RECORDS SUPPLIED:
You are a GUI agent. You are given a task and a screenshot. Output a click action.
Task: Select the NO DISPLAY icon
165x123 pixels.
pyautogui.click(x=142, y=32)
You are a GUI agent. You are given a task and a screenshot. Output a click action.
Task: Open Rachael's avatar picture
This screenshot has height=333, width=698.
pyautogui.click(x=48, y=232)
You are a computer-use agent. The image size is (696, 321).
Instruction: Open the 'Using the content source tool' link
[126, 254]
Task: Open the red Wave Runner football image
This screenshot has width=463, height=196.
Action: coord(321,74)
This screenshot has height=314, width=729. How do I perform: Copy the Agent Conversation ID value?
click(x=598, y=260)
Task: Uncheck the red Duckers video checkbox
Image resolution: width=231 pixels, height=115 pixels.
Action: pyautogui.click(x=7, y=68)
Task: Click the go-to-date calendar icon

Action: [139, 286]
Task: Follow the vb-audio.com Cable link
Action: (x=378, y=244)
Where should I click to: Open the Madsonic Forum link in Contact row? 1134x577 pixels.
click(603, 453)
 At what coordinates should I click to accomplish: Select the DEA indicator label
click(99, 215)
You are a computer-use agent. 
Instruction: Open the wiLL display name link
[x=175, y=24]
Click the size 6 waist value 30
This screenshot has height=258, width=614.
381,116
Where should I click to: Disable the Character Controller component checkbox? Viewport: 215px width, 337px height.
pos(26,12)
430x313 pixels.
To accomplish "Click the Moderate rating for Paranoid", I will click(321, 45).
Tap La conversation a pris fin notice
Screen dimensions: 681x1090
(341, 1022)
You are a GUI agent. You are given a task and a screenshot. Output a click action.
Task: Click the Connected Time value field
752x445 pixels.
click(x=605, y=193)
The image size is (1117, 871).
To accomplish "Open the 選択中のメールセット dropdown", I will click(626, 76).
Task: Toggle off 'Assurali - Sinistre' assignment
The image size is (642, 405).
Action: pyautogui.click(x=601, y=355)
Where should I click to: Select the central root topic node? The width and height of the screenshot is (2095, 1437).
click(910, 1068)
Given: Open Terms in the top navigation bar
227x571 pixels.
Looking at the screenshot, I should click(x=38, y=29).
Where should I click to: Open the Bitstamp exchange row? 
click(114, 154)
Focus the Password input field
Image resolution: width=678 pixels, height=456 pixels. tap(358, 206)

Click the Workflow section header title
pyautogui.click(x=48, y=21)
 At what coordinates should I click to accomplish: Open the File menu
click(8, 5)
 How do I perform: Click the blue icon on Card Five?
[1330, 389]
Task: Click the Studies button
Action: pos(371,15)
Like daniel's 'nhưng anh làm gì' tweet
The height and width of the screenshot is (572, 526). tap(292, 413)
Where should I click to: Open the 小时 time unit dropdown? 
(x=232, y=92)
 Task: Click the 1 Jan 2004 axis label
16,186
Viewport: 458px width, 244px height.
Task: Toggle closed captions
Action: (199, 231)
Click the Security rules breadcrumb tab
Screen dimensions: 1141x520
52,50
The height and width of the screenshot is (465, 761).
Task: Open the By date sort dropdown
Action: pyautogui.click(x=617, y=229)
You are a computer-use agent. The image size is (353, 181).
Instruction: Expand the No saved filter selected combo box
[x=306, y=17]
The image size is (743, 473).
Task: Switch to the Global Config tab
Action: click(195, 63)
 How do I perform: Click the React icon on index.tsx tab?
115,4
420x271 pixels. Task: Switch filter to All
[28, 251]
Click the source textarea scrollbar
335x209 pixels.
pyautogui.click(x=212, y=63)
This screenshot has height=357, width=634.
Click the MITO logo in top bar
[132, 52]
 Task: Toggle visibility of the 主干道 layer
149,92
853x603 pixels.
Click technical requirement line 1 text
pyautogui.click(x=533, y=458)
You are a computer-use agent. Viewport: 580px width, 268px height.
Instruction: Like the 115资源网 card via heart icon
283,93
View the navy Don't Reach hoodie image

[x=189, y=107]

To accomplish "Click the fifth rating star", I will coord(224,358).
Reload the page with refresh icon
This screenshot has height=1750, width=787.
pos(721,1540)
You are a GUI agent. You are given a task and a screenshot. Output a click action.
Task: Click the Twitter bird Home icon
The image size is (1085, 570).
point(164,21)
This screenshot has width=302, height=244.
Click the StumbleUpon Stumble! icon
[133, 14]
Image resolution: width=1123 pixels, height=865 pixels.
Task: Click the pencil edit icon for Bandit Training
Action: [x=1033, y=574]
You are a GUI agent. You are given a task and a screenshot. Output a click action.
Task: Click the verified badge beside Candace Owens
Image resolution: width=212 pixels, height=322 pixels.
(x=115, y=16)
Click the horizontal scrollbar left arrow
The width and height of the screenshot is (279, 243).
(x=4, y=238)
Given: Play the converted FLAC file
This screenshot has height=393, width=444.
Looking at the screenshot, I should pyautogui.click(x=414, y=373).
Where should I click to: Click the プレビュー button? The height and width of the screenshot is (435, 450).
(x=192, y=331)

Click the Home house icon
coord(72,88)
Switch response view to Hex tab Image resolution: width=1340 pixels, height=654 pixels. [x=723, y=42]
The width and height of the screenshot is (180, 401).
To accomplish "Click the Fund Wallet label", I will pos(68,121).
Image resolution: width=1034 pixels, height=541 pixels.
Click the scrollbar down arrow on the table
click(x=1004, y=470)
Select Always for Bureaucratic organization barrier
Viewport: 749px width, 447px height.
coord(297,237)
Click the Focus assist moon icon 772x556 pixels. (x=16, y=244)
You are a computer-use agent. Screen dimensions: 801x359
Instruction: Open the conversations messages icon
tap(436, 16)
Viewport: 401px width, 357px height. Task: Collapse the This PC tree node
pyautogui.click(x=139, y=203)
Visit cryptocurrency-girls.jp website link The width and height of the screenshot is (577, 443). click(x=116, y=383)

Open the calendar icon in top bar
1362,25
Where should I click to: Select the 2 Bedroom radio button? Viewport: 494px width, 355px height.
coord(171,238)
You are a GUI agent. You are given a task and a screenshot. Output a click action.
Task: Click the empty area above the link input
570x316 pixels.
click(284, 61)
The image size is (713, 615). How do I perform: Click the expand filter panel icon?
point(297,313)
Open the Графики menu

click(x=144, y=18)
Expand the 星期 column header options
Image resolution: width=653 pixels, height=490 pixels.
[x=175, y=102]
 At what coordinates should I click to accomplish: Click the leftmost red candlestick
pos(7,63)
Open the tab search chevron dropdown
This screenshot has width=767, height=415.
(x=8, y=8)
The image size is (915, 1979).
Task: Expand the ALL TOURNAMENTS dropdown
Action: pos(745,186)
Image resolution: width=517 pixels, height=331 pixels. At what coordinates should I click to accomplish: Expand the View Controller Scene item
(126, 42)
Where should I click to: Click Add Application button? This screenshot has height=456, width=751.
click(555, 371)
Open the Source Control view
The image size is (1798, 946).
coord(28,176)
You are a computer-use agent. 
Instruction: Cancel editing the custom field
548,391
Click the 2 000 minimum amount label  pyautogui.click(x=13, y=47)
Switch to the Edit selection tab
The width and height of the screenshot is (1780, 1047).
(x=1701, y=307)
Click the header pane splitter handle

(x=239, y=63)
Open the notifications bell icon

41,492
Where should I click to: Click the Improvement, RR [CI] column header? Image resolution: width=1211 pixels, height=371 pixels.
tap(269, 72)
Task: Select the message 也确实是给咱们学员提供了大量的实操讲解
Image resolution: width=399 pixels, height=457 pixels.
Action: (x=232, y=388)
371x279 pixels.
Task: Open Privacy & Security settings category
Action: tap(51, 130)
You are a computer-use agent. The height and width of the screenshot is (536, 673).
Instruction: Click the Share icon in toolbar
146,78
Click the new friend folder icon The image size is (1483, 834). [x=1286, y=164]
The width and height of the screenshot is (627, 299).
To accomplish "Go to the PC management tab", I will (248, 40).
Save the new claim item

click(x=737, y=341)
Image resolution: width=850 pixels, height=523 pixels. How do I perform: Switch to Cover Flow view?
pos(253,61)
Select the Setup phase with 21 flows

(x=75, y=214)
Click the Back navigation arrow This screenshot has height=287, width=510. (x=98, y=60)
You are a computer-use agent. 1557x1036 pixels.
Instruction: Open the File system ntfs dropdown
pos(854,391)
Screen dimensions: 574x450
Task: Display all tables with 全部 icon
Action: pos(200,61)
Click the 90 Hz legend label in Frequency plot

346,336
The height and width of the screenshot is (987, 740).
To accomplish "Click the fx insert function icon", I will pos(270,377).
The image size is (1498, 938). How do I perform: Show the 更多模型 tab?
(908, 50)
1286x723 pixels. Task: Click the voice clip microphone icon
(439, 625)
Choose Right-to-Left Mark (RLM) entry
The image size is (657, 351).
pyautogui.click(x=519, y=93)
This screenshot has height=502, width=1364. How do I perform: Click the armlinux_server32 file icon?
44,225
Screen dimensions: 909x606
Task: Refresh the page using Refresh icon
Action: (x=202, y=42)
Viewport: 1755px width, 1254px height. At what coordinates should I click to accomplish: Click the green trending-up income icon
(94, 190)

STATED PROBLEM:
Transcribe the lines from the start of the records through the line containing "Action: pyautogui.click(x=601, y=355)", both included, reproducing each one without any change.

ANSWER TO THE TASK:
You are a GUI agent. You are given a task and a screenshot. Output a click action.
Task: Select the NO DISPLAY icon
165x123 pixels.
pyautogui.click(x=142, y=32)
You are a GUI agent. You are given a task and a screenshot. Output a click action.
Task: Open Rachael's avatar picture
This screenshot has height=333, width=698.
pyautogui.click(x=48, y=232)
You are a computer-use agent. The image size is (696, 321).
Instruction: Open the 'Using the content source tool' link
[126, 254]
Task: Open the red Wave Runner football image
This screenshot has width=463, height=196.
Action: coord(321,74)
This screenshot has height=314, width=729. How do I perform: Copy the Agent Conversation ID value?
click(x=598, y=260)
Task: Uncheck the red Duckers video checkbox
Image resolution: width=231 pixels, height=115 pixels.
Action: pyautogui.click(x=7, y=68)
Task: Click the go-to-date calendar icon

Action: [139, 286]
Task: Follow the vb-audio.com Cable link
Action: (x=378, y=244)
Where should I click to: Open the Madsonic Forum link in Contact row? 1134x577 pixels.
click(603, 453)
 At what coordinates should I click to accomplish: Select the DEA indicator label
click(99, 215)
You are a computer-use agent. 
Instruction: Open the wiLL display name link
[x=175, y=24]
Click the size 6 waist value 30
This screenshot has height=258, width=614.
381,116
Where should I click to: Disable the Character Controller component checkbox? Viewport: 215px width, 337px height.
pos(26,12)
430x313 pixels.
To accomplish "Click the Moderate rating for Paranoid", I will click(321, 45).
Tap La conversation a pris fin notice
Screen dimensions: 681x1090
(341, 1022)
You are a GUI agent. You are given a task and a screenshot. Output a click action.
Task: Click the Connected Time value field
752x445 pixels.
click(x=605, y=193)
The image size is (1117, 871).
To accomplish "Open the 選択中のメールセット dropdown", I will click(626, 76).
Task: Toggle off 'Assurali - Sinistre' assignment
The image size is (642, 405).
Action: pyautogui.click(x=601, y=355)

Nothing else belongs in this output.